** Opening DATA FOR THE TASK block **

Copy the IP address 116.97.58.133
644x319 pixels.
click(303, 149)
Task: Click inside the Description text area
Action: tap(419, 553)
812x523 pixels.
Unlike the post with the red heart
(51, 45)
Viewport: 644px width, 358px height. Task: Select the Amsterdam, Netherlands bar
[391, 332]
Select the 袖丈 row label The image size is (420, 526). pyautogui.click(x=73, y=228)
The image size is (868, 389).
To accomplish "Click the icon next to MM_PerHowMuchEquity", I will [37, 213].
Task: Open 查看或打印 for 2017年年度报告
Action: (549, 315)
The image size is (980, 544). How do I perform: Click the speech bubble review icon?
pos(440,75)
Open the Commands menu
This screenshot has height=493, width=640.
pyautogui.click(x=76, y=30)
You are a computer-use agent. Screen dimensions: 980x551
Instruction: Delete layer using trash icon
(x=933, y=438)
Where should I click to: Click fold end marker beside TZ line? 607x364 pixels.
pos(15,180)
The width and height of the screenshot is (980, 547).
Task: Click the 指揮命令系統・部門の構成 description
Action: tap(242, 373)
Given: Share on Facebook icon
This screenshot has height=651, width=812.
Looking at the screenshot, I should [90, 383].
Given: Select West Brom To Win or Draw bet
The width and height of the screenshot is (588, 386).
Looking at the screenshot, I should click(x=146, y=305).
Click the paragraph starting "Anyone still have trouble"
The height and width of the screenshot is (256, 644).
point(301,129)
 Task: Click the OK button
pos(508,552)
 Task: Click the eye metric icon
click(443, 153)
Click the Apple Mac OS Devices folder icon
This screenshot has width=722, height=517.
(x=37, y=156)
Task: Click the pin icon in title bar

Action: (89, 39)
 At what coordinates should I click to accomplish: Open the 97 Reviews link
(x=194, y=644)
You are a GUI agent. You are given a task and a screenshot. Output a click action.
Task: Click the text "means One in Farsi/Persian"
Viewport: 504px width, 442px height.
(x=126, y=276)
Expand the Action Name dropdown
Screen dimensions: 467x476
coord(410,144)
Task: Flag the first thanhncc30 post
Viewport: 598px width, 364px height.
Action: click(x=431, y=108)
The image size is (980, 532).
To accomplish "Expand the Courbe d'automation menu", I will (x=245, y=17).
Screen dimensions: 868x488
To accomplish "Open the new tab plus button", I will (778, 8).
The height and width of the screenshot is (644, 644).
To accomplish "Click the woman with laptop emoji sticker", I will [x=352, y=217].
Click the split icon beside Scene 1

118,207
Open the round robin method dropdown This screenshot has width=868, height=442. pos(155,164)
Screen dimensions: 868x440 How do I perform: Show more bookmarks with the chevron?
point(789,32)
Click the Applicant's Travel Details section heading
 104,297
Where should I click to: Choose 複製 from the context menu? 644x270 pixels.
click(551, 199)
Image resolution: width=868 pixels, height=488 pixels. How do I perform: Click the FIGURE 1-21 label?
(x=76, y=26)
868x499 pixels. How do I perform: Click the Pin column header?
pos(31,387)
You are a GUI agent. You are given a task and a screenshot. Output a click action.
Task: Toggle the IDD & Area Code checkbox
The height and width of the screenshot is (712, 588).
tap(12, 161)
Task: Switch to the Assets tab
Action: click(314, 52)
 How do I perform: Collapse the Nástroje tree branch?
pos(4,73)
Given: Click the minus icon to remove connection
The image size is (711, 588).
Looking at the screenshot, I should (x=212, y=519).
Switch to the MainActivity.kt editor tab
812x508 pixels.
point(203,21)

** Closing DATA FOR THE TASK block **

### TASK PROMPT
Set down, exactly as they appear above, all lines from the one that has "Task: Click the pin icon in title bar" down to the one that has "Open the round", including those two and no others.

### EXERCISE OUTPUT
Task: Click the pin icon in title bar

Action: (89, 39)
 At what coordinates should I click to accomplish: Open the 97 Reviews link
(x=194, y=644)
You are a GUI agent. You are given a task and a screenshot. Output a click action.
Task: Click the text "means One in Farsi/Persian"
Viewport: 504px width, 442px height.
(x=126, y=276)
Expand the Action Name dropdown
Screen dimensions: 467x476
coord(410,144)
Task: Flag the first thanhncc30 post
Viewport: 598px width, 364px height.
Action: click(x=431, y=108)
The image size is (980, 532).
To accomplish "Expand the Courbe d'automation menu", I will (x=245, y=17).
Screen dimensions: 868x488
To accomplish "Open the new tab plus button", I will (778, 8).
The height and width of the screenshot is (644, 644).
To accomplish "Click the woman with laptop emoji sticker", I will [x=352, y=217].
Click the split icon beside Scene 1

118,207
Open the round robin method dropdown This screenshot has width=868, height=442. pos(155,164)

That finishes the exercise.